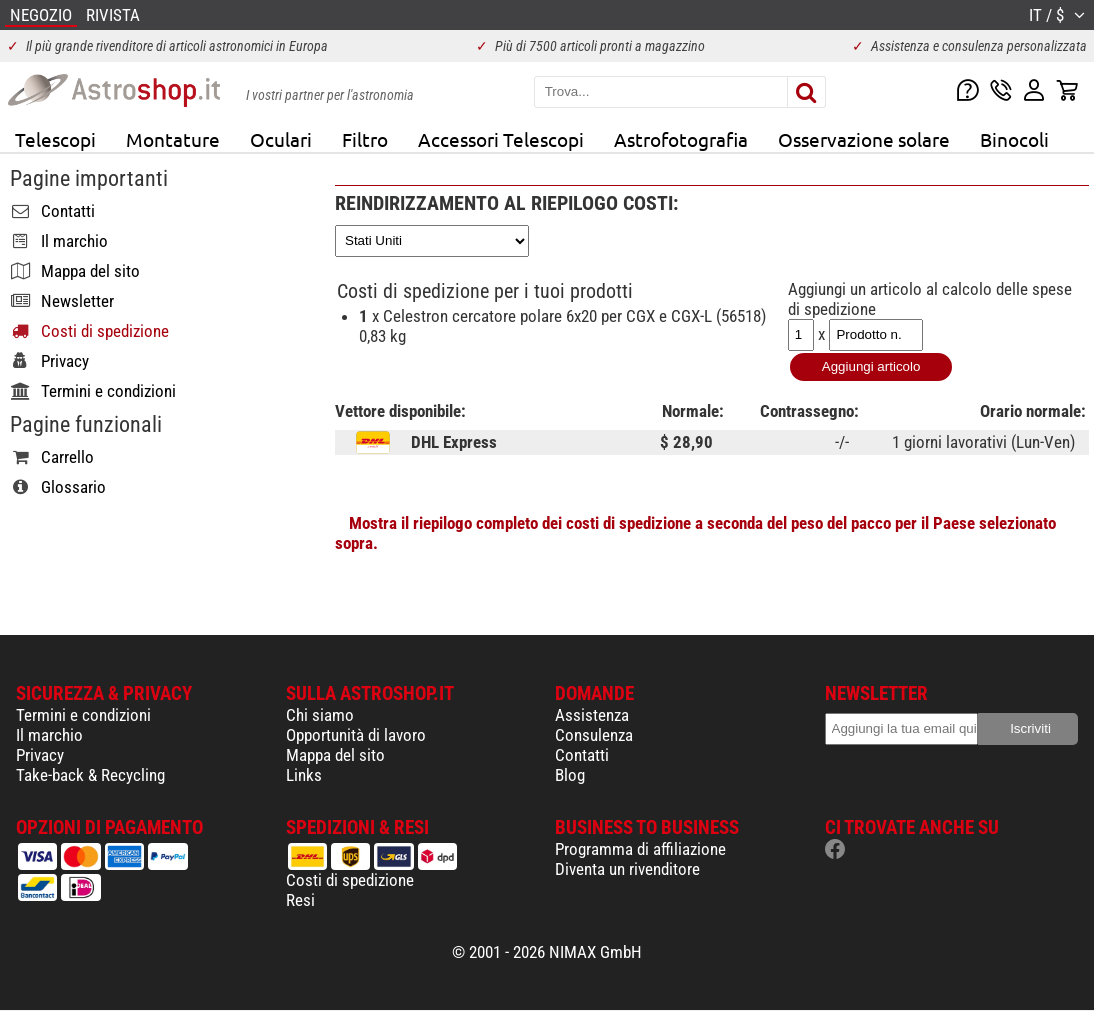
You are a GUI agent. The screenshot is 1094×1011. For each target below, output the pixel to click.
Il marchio (49, 735)
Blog (570, 775)
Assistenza (592, 715)
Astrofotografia (681, 139)
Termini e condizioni (83, 715)
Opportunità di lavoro (356, 735)
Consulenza (594, 735)
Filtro (365, 139)
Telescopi (55, 139)
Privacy (40, 755)
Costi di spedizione (350, 880)
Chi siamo (320, 715)
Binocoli (1014, 139)
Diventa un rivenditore (627, 869)
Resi (300, 900)
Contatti (582, 755)
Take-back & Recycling (90, 775)
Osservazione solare (864, 139)
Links (304, 775)
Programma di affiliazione (640, 849)
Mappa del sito (335, 755)
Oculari (281, 139)
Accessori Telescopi (501, 139)
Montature (173, 139)
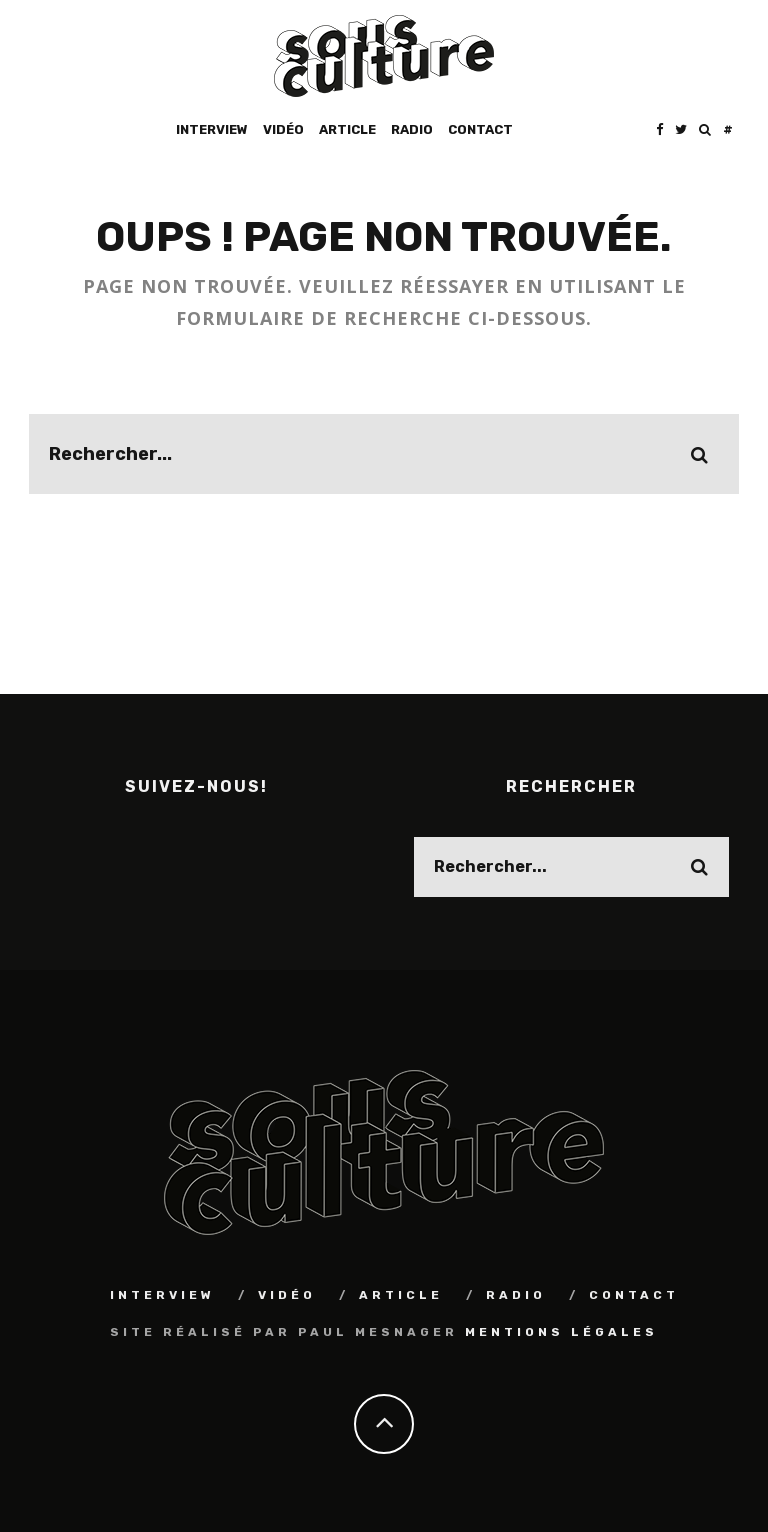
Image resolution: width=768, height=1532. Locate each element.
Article (347, 129)
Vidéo (283, 129)
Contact (480, 129)
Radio (412, 129)
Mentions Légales (561, 1330)
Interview (212, 129)
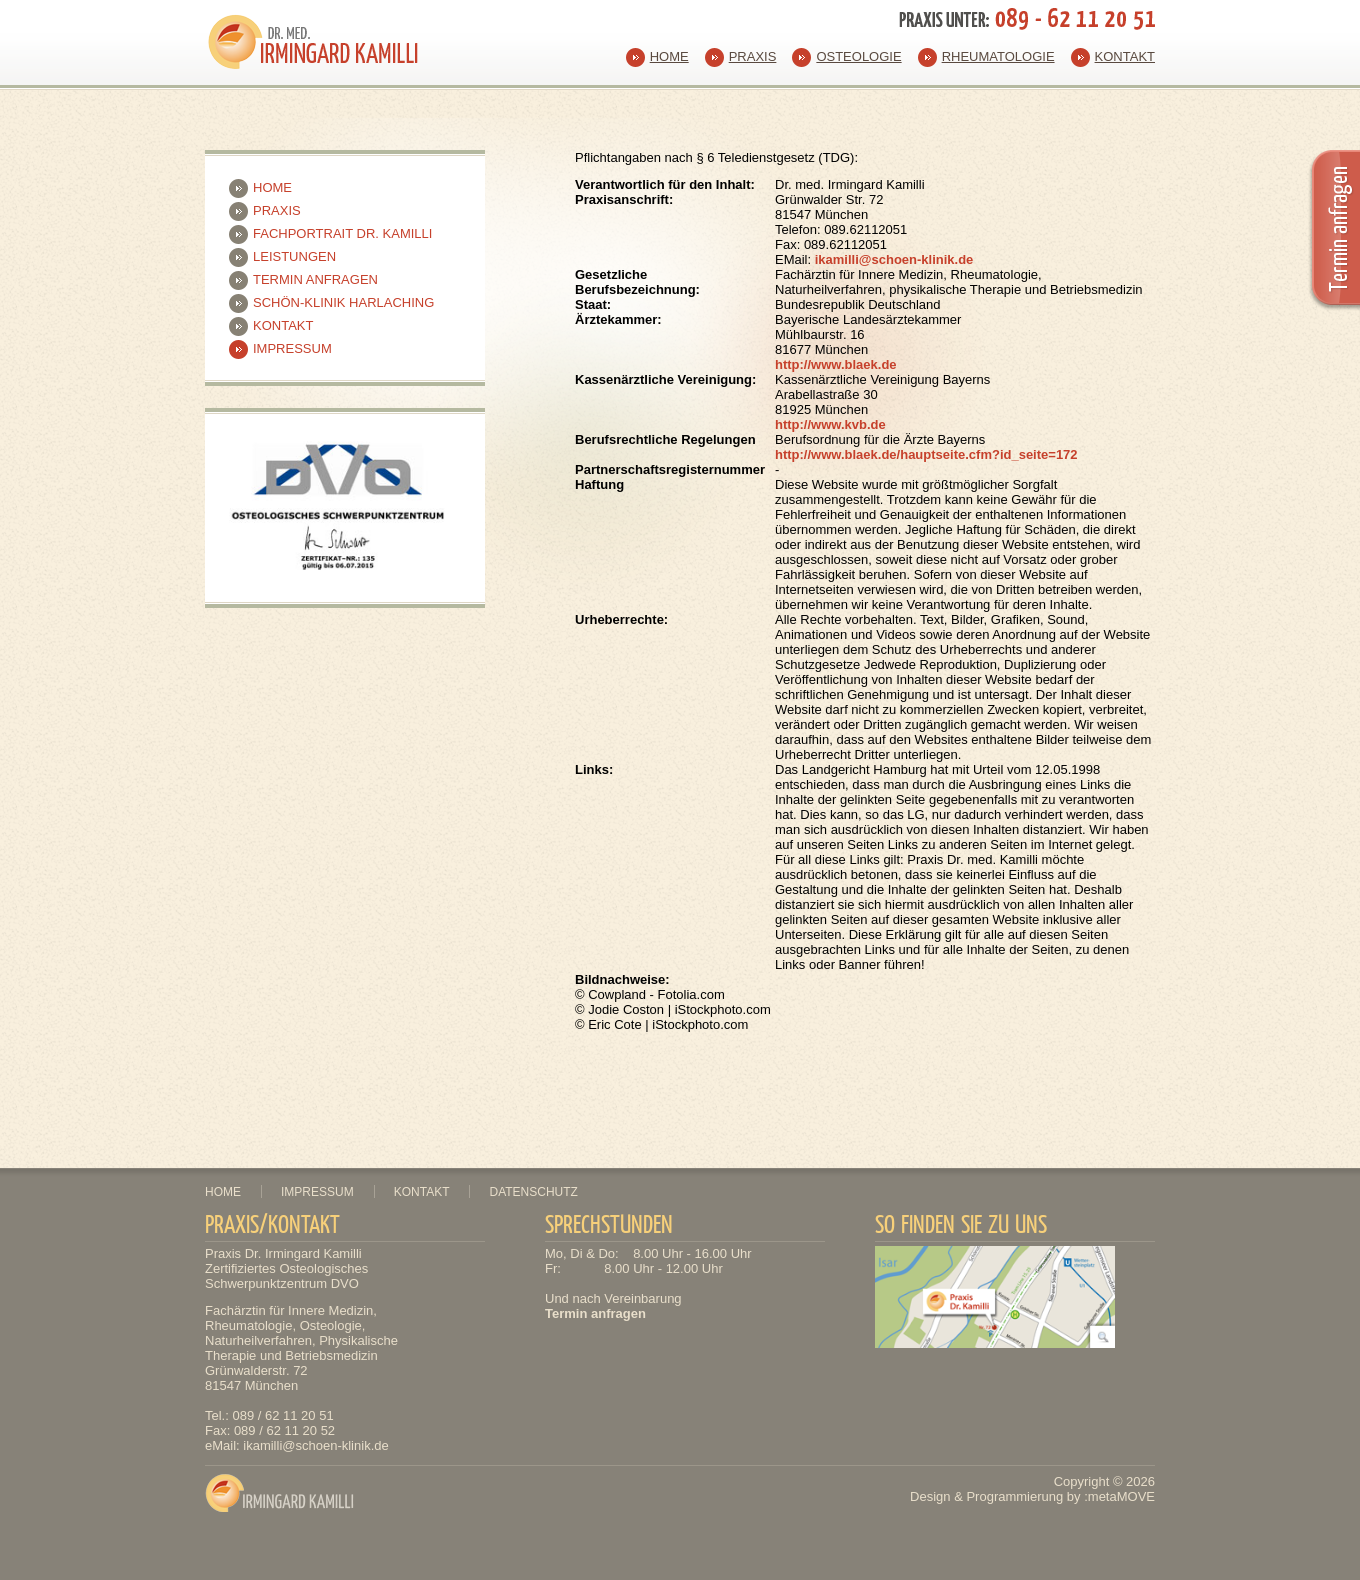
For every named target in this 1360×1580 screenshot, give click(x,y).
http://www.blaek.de (836, 364)
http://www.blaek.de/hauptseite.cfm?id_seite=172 (926, 454)
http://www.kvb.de (830, 424)
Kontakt (1125, 56)
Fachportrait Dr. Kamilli (342, 233)
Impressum (292, 348)
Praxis (753, 56)
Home (669, 56)
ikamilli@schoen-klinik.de (894, 259)
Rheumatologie (998, 56)
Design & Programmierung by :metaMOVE (1032, 1496)
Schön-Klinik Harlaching (343, 302)
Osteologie (858, 56)
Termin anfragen (315, 279)
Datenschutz (533, 1192)
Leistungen (294, 256)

#####

* _What is being asked_:
Recast all of the data as a single numbered list, one line per item with no blank lines, and leave the pictures out.

* _Exercise result_:
1. You are a GUI agent. The screenshot is 1094×1011. For each target below, output the pixel to click.
2. Il marchio (49, 735)
3. Blog (570, 775)
4. Assistenza (592, 715)
5. Astrofotografia (681, 139)
6. Termini e condizioni (83, 715)
7. Opportunità di lavoro (356, 735)
8. Consulenza (594, 735)
9. Filtro (365, 139)
10. Telescopi (55, 139)
11. Privacy (40, 755)
12. Costi di spedizione (350, 880)
13. Chi siamo (320, 715)
14. Binocoli (1014, 139)
15. Diventa un rivenditore (627, 869)
16. Resi (300, 900)
17. Contatti (582, 755)
18. Take-back & Recycling (90, 775)
19. Osservazione solare (864, 139)
20. Links (304, 775)
21. Programma di affiliazione (640, 849)
22. Mappa del sito (335, 755)
23. Oculari (281, 139)
24. Accessori Telescopi (501, 139)
25. Montature (173, 139)
26. Image resolution: width=768, height=1532. Locate each element.
27. Article (347, 129)
28. Vidéo (283, 129)
29. Contact (480, 129)
30. Radio (412, 129)
31. Mentions Légales (561, 1330)
32. Interview (212, 129)
33. For every named target in this 1360×1580 screenshot, give click(x,y).
34. http://www.blaek.de (836, 364)
35. http://www.blaek.de/hauptseite.cfm?id_seite=172 (926, 454)
36. http://www.kvb.de (830, 424)
37. Kontakt (1125, 56)
38. Fachportrait Dr. Kamilli (342, 233)
39. Impressum (292, 348)
40. Praxis (753, 56)
41. Home (669, 56)
42. ikamilli@schoen-klinik.de (894, 259)
43. Rheumatologie (998, 56)
44. Design & Programmierung by :metaMOVE (1032, 1496)
45. Schön-Klinik Harlaching (343, 302)
46. Osteologie (858, 56)
47. Termin anfragen (315, 279)
48. Datenschutz (533, 1192)
49. Leistungen (294, 256)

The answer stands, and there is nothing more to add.